(EXTRACTED MATERIAL Opens)

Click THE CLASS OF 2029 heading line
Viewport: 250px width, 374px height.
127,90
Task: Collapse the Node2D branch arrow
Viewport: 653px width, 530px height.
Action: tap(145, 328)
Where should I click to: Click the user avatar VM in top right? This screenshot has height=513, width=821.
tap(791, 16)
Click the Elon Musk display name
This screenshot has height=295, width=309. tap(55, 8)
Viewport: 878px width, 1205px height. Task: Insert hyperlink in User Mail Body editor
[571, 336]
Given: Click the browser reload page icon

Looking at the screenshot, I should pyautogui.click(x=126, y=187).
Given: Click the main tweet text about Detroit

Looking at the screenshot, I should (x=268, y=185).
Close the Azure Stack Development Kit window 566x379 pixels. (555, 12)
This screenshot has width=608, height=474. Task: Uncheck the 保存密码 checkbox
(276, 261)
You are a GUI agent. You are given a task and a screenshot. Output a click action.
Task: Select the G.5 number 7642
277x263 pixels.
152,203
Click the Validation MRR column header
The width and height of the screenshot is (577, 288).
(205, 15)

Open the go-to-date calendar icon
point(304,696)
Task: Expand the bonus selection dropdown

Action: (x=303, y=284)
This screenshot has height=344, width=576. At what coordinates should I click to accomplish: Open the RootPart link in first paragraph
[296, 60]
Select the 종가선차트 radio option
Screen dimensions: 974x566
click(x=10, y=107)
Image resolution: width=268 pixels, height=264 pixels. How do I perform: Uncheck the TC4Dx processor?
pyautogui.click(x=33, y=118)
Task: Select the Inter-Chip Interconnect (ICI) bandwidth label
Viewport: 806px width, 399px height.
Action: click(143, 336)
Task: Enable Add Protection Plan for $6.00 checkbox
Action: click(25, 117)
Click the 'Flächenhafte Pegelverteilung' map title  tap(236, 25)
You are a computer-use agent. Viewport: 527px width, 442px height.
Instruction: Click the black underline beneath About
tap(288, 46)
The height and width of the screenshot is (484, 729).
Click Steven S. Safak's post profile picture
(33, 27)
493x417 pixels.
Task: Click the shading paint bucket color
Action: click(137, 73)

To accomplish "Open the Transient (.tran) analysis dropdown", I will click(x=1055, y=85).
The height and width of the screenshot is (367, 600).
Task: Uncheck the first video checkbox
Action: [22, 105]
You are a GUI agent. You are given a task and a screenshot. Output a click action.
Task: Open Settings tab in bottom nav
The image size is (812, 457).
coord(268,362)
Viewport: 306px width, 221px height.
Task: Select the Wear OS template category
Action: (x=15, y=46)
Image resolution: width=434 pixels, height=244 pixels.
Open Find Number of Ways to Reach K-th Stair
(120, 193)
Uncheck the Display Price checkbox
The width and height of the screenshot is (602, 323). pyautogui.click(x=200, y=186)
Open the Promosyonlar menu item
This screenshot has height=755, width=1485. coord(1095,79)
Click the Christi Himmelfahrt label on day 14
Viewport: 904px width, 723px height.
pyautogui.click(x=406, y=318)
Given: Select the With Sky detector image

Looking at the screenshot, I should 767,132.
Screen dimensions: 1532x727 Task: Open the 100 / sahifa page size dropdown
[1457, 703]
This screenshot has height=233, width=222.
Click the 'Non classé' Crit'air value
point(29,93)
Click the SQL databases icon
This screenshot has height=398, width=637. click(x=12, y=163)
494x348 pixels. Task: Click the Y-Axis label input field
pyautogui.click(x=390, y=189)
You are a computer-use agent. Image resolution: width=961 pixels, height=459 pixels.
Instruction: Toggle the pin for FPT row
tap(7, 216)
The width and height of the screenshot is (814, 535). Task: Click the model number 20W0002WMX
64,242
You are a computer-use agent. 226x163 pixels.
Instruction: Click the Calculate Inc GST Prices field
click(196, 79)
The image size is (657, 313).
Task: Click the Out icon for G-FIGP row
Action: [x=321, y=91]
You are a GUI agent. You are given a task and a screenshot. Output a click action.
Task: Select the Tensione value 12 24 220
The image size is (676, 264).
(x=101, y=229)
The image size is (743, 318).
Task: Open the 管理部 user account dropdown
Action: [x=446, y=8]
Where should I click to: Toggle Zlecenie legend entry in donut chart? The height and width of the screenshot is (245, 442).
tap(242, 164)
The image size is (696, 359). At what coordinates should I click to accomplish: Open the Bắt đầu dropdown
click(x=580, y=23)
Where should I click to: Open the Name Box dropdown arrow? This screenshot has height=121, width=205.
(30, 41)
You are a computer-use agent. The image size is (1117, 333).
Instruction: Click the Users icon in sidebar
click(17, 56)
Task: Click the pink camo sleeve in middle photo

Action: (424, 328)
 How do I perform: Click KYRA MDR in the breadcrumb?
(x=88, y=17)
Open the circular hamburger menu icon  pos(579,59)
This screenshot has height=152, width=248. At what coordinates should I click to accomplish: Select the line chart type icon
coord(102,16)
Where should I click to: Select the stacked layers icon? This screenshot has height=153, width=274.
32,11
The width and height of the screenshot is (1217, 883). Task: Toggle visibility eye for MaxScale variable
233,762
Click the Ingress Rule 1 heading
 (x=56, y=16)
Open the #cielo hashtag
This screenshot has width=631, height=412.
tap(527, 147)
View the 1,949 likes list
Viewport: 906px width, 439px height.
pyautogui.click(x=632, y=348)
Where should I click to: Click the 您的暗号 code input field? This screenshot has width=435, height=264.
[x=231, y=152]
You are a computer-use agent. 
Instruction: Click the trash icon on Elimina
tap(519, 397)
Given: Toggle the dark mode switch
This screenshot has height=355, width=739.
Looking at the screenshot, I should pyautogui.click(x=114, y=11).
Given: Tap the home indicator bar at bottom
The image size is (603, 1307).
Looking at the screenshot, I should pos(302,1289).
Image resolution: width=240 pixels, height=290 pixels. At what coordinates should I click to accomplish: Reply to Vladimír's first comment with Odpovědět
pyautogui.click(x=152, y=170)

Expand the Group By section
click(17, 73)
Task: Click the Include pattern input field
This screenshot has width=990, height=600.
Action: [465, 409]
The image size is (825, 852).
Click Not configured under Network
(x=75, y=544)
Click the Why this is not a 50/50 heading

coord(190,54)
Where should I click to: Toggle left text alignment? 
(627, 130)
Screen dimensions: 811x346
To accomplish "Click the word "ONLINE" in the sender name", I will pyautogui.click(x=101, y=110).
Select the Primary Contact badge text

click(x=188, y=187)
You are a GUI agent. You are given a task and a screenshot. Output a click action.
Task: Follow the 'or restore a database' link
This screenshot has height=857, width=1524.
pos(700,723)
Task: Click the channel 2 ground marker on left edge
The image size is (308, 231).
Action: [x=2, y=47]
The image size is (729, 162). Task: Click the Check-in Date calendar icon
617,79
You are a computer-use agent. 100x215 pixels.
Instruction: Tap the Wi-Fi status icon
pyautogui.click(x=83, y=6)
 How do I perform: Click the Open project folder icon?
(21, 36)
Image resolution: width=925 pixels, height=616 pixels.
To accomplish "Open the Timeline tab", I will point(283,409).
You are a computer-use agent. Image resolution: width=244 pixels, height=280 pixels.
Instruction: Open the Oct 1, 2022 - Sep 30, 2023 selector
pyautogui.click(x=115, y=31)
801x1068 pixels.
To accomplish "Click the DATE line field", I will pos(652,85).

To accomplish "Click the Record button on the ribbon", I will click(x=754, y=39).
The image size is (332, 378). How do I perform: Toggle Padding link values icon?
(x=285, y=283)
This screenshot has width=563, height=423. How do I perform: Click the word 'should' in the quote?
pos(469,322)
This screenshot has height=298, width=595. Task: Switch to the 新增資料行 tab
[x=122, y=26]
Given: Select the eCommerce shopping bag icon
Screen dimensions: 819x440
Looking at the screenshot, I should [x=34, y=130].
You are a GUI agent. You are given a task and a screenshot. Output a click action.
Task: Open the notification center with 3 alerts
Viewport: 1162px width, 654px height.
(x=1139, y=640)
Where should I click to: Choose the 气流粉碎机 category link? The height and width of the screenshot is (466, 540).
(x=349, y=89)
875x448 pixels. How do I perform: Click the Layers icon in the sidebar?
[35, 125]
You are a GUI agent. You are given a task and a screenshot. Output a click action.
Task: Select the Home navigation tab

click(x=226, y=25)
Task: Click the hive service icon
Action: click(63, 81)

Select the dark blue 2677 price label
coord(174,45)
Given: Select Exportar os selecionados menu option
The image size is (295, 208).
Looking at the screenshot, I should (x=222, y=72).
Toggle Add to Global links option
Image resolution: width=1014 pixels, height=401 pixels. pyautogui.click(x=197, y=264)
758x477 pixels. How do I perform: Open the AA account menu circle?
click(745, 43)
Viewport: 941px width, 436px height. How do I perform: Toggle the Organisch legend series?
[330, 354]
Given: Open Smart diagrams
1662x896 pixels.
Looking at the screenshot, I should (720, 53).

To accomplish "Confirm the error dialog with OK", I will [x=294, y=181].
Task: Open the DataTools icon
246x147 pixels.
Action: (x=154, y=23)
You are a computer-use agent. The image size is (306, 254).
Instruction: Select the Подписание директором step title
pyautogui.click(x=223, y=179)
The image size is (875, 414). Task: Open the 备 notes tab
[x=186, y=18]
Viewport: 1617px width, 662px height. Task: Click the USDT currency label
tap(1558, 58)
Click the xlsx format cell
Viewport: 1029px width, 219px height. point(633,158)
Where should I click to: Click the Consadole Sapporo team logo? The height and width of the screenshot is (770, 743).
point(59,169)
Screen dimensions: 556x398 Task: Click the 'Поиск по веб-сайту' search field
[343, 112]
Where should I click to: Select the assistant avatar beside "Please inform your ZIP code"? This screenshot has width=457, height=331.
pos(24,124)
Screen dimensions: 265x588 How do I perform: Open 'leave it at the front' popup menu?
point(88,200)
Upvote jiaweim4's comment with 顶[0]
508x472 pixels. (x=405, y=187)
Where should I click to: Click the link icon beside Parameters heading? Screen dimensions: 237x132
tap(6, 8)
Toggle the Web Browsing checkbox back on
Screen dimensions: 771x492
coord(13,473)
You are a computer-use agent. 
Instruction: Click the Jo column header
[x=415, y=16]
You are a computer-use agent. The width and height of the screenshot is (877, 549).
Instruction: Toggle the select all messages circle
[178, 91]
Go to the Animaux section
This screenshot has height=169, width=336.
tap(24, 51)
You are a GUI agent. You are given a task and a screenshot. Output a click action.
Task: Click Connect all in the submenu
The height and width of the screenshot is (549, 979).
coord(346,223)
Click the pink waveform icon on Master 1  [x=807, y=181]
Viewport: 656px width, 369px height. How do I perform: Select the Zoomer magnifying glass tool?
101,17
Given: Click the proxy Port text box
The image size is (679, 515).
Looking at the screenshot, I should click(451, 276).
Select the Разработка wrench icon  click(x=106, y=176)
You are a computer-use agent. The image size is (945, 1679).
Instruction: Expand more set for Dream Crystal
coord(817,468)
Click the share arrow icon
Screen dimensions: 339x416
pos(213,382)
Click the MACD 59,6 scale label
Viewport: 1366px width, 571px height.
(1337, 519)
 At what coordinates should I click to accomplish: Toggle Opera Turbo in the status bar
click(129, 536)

(EXTRACTED MATERIAL Closes)

From the data above, copy every line where "bottom" appears.

● **REPLY TO THE EXERCISE**
Task: Open Settings tab in bottom nav
Given: Tap the home indicator bar at bottom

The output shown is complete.